Your task >> Exactly the lines from the one with "Viewport: 581px width, 646px height." to the end of the entries should appear in your answer, retyped word for word.

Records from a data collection
· · · · ·
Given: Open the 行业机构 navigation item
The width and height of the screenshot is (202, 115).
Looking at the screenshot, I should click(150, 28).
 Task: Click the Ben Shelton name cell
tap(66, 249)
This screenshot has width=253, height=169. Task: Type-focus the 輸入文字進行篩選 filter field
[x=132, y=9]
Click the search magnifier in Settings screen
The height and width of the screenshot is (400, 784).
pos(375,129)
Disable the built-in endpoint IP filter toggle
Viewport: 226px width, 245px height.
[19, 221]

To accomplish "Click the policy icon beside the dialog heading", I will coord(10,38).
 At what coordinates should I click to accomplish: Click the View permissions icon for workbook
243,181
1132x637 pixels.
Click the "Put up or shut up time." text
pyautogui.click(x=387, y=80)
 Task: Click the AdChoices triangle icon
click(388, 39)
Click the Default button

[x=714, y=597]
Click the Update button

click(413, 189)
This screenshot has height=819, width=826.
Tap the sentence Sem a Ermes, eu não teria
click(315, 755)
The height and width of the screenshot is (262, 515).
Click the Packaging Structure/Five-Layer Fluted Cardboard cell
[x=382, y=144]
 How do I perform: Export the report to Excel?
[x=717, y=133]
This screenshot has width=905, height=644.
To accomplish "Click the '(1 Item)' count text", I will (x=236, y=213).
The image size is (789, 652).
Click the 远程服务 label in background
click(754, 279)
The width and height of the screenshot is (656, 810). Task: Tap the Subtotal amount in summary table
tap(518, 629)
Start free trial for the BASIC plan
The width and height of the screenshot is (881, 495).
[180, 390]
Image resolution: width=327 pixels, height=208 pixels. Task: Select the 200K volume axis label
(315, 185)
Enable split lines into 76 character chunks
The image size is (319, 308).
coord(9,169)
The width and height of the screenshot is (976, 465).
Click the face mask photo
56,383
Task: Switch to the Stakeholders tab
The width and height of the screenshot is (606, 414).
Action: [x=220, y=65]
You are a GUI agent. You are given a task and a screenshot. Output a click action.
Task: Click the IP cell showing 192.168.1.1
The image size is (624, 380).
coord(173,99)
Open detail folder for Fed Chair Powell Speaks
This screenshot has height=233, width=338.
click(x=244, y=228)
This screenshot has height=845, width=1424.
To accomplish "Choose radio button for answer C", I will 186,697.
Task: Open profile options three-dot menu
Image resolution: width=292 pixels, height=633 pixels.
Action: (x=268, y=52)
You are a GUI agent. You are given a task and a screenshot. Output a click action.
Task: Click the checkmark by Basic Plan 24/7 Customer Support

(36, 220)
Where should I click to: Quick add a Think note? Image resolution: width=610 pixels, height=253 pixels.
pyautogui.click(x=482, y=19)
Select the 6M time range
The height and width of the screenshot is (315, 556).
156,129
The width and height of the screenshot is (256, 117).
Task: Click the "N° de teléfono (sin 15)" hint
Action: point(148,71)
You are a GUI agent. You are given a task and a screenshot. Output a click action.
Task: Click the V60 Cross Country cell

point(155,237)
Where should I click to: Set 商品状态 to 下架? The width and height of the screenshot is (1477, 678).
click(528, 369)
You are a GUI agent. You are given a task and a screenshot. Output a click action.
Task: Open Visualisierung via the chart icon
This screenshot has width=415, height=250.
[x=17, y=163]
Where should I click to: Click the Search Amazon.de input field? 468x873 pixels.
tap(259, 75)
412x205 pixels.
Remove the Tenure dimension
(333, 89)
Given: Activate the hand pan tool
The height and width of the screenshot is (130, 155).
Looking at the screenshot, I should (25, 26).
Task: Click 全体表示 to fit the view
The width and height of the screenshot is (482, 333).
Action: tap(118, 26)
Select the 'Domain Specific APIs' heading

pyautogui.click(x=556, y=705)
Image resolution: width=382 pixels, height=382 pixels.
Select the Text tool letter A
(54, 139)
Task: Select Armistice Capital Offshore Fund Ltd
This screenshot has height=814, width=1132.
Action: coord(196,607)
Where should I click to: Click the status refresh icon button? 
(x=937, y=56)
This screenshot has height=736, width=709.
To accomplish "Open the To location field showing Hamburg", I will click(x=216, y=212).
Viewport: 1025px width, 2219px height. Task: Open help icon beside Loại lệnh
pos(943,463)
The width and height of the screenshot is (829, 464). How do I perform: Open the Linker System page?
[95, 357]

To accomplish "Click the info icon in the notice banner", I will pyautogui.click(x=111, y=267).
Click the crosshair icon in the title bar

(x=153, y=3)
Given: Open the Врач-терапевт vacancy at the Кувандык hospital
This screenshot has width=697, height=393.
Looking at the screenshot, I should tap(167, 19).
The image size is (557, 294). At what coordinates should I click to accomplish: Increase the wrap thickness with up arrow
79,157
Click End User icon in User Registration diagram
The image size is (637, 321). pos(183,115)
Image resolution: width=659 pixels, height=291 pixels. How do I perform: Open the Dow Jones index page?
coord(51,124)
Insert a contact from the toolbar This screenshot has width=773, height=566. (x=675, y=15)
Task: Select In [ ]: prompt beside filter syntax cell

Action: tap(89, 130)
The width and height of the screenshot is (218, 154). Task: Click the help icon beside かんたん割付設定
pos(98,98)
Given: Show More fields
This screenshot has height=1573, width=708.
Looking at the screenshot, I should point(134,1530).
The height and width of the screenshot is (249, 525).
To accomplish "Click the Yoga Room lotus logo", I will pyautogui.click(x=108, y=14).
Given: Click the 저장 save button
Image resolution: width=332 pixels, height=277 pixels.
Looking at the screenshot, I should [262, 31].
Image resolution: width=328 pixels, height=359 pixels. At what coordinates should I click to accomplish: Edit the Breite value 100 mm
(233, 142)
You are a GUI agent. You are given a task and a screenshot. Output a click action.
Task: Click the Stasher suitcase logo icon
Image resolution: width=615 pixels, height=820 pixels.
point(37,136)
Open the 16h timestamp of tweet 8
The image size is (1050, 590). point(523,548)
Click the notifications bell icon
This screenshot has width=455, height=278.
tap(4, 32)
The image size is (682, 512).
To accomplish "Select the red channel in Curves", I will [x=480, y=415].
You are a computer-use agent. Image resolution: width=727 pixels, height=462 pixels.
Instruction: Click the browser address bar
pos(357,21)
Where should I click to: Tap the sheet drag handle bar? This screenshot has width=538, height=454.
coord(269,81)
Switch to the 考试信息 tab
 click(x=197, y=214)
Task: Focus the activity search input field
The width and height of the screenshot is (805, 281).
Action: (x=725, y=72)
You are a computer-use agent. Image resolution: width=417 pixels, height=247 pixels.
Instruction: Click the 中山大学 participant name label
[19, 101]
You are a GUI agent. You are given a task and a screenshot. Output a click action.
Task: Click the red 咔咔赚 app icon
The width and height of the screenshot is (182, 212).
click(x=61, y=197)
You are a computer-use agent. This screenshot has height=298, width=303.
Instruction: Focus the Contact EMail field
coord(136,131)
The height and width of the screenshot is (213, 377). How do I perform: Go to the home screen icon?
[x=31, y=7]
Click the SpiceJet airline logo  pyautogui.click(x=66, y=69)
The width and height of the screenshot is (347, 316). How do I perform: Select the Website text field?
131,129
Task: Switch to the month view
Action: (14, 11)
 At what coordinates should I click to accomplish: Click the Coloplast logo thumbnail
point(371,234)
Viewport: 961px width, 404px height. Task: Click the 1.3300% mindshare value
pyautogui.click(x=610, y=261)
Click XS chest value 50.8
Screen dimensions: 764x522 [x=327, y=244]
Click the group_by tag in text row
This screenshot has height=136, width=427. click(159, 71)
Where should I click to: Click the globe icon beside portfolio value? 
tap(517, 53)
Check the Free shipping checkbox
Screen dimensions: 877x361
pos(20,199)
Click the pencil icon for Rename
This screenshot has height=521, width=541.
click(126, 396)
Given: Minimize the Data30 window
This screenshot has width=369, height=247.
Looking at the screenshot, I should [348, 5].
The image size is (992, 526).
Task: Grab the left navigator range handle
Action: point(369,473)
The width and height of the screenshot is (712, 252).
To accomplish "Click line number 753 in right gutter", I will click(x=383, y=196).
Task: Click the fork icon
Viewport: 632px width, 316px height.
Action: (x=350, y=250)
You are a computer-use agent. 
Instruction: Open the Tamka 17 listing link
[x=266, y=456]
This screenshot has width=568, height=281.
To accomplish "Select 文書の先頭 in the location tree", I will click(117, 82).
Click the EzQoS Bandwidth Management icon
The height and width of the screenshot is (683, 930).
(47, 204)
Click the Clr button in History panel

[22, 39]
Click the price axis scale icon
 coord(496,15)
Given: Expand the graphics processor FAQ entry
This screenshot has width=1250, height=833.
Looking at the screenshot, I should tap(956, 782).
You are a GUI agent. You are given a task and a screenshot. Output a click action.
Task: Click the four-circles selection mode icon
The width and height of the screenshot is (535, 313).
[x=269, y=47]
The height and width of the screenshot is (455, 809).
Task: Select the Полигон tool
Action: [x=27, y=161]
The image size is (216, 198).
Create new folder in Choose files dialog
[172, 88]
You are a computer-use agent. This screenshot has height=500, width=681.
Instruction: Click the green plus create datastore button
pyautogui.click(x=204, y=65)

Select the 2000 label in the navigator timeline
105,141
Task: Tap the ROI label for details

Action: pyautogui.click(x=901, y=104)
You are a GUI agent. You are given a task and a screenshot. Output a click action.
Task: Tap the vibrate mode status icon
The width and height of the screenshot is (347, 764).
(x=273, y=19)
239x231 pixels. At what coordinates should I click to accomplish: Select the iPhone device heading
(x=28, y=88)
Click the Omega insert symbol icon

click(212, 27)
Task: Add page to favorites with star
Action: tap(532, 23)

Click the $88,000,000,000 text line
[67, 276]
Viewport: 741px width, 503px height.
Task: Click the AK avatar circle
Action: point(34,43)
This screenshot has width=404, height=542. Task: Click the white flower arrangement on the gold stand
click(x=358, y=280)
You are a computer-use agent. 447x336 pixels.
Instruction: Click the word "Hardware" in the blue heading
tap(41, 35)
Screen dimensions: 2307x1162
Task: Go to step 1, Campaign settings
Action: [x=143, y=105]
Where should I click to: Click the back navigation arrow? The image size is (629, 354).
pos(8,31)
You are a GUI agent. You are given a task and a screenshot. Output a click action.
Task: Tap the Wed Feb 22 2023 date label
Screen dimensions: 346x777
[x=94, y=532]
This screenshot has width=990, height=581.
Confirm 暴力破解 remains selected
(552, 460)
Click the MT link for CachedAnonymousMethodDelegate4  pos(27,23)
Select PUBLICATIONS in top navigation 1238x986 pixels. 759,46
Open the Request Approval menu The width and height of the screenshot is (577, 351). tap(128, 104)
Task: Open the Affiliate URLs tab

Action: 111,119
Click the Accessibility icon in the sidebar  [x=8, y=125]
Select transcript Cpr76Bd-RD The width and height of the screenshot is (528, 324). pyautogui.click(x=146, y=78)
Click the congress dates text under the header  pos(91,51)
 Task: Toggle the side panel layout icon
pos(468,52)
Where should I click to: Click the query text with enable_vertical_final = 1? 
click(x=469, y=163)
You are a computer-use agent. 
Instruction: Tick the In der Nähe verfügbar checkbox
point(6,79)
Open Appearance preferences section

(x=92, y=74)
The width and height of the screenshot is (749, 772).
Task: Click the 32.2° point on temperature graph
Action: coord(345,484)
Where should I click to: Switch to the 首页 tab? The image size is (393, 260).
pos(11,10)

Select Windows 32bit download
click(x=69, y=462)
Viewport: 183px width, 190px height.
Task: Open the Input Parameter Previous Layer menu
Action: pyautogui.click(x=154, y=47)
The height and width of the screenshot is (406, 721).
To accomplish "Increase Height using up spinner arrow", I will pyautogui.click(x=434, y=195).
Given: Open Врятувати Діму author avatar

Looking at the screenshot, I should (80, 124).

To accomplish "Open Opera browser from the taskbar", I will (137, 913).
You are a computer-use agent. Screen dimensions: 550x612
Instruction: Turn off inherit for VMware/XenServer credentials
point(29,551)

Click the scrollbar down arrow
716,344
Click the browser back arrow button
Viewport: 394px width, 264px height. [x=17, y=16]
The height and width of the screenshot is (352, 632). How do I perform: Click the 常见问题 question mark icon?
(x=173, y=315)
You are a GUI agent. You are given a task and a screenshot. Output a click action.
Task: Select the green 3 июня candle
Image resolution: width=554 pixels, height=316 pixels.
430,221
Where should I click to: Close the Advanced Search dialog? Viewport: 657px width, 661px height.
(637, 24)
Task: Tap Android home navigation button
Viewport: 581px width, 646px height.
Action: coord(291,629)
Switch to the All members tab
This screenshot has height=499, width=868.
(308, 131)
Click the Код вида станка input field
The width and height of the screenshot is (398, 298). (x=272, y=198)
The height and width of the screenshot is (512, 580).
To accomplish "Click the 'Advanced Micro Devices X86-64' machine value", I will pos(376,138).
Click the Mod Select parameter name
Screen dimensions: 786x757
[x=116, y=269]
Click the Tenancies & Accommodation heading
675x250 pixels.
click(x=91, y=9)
· · · · ·
Written reply >>
Viewport: 581px width, 646px height.
Action: coord(291,629)
Switch to the All members tab
This screenshot has height=499, width=868.
(308, 131)
Click the Код вида станка input field
The width and height of the screenshot is (398, 298). (x=272, y=198)
The height and width of the screenshot is (512, 580).
To accomplish "Click the 'Advanced Micro Devices X86-64' machine value", I will pos(376,138).
Click the Mod Select parameter name
Screen dimensions: 786x757
[x=116, y=269]
Click the Tenancies & Accommodation heading
675x250 pixels.
click(x=91, y=9)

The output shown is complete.